The Deputy 's figures also included tax assessed on sole traders and partnerships, which are subject to tax at personal tax rates. This would also render a calculation of the true effective tax rate from the Deputy 's figures impossible.

  1. The Deputy is right to indicate that insurance providers are not included in the Statistic Units profits and effectively not in the tax figures due to them being taxed at 0%. However, the concept still applies. In order to calculate a meaningful effective tax rate for financial services companies taxed at 10%, the profits of sole traders, partnerships and all companies taxed at 0% should be excluded. Otherwise, comparing those entities' profits with tax levied at 0% or personal tax rates will give rise to a skewed result.
  2. The Statistics Unit profit figures do not explicitly include "financial advisory services" although if this activity was carried on by, for example, a bank it would be included. Certain, but not all, companies classed as "financial advisory services" will be subject to tax at 10%. In order to calculate a meaningful effective tax rate for financial services companies taxed at 10%, the profits of all companies taxed at 10% should be included. This is a further indication that trying to extrapolate an effective tax rate from the Statistics Unit profits will not give the full picture.
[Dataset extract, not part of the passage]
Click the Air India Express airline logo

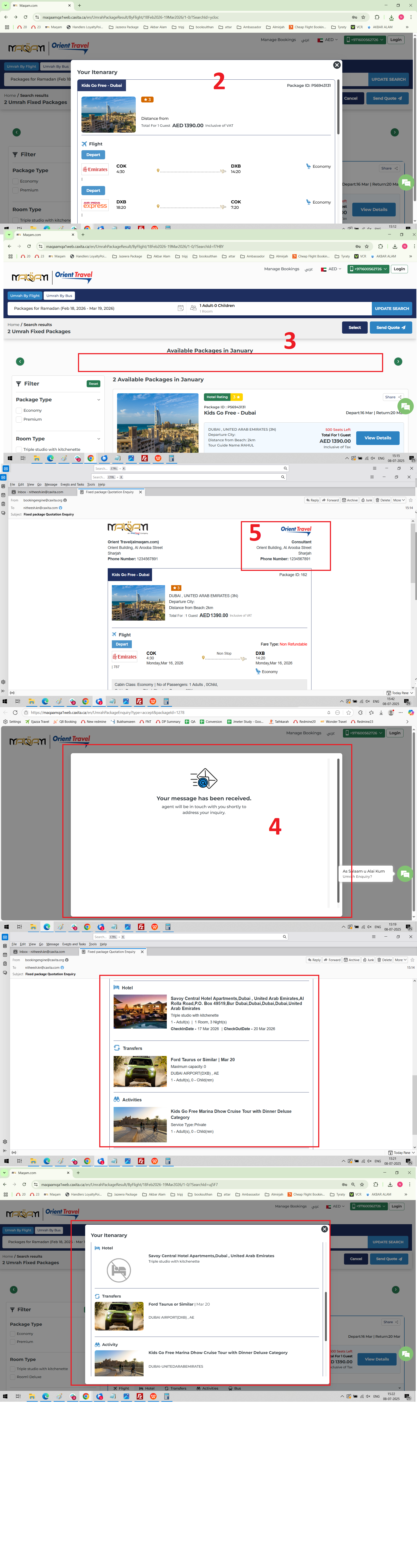pyautogui.click(x=95, y=205)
  3. The sector allocations used by the Statistic Unit are not used in the Taxes Office and so it would require a tax payer by tax payer analysis to undertake the analysis requested by the Deputy . I refer the Deputy to the response to question 6164 in which there is further comment on the tax revenues from those entities classified as financial services entities.
  4. As clearly stated in the response to the Deputy 's earlier question 6121, the figures quoted by him for company income tax' included the income tax assessed on all businesses carrying on a trade in Jersey – not just for companies. Businesses may carry on a trade through partnerships and as sole traders, the profits of which are taxed at personal tax rates.
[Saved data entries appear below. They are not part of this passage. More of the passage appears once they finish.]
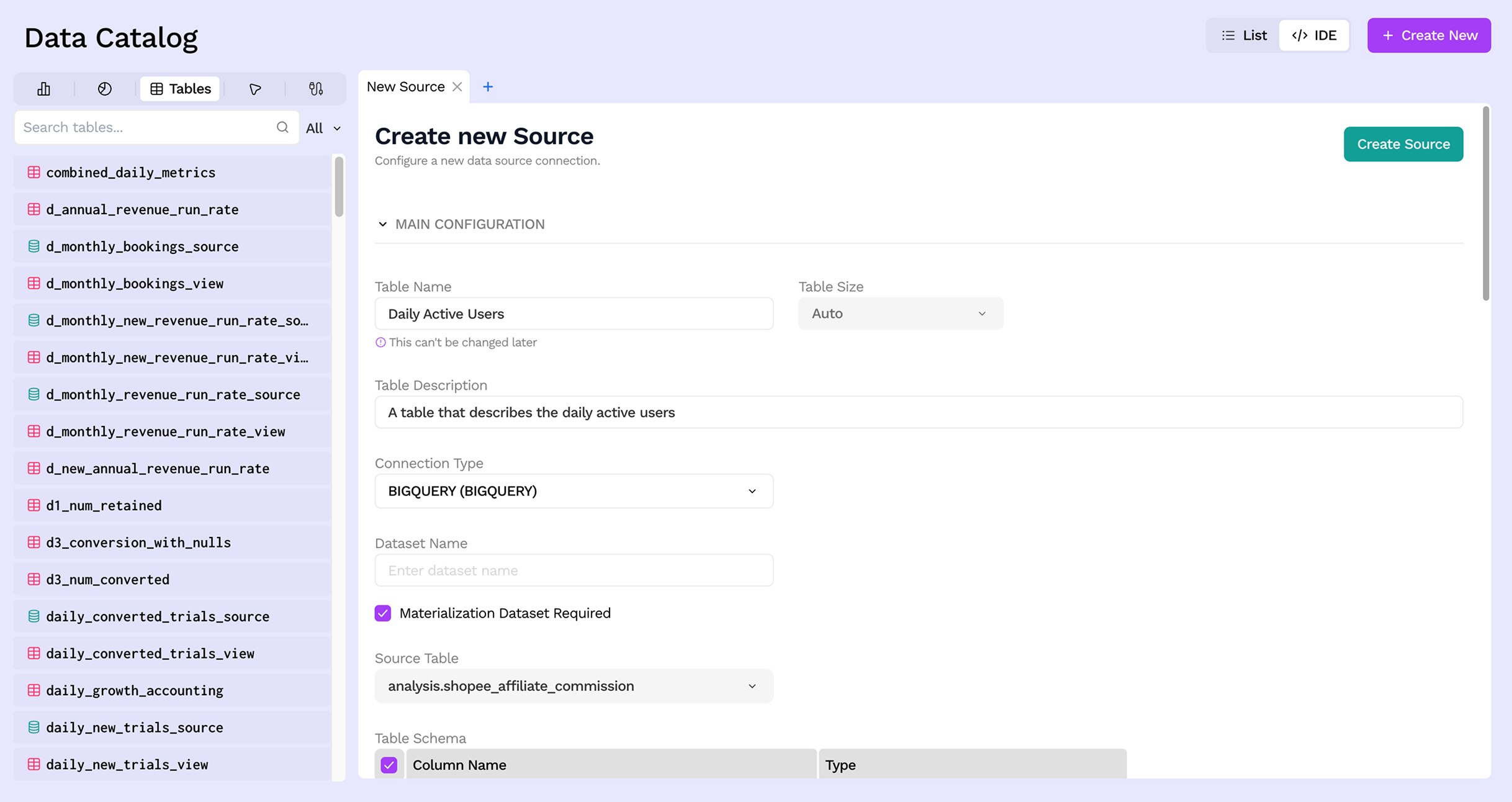Click d_monthly_bookings_source database icon
1512x802 pixels.
(34, 246)
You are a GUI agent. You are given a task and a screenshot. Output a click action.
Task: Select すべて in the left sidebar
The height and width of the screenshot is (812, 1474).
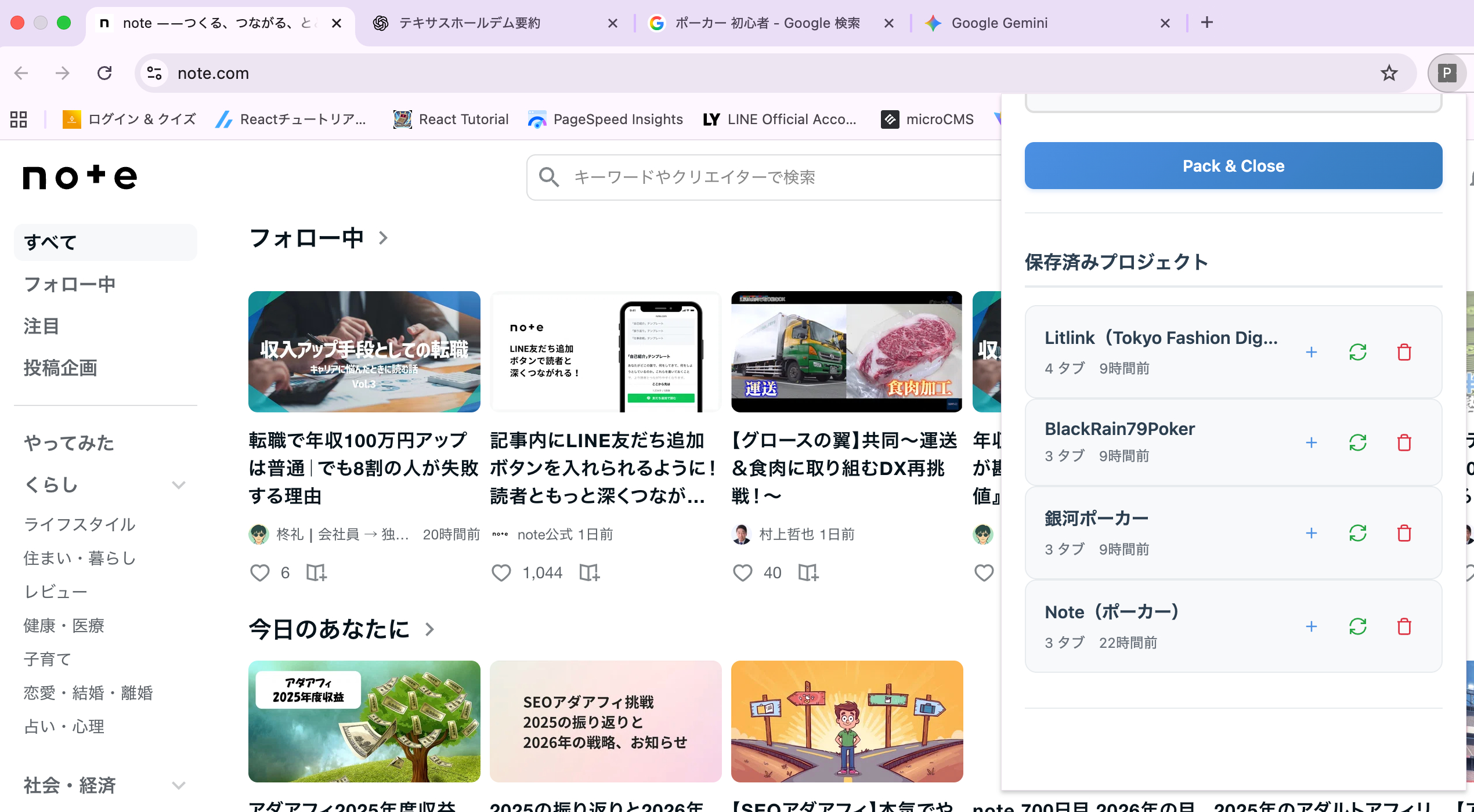(50, 242)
The figures for profits published by the Statistics Unit represent the profits made by those businesses during the calendar year. However, the final tax assessment for any business in the year of assessment 2009 can be affected by a number of adjustments – for instance losses from another year.

As a result, it is not possible to match profits made in 2009 with the tax assessed for year of assessment 2009. There are too many other variables to be calculated before taxes are levied on profits in any given year.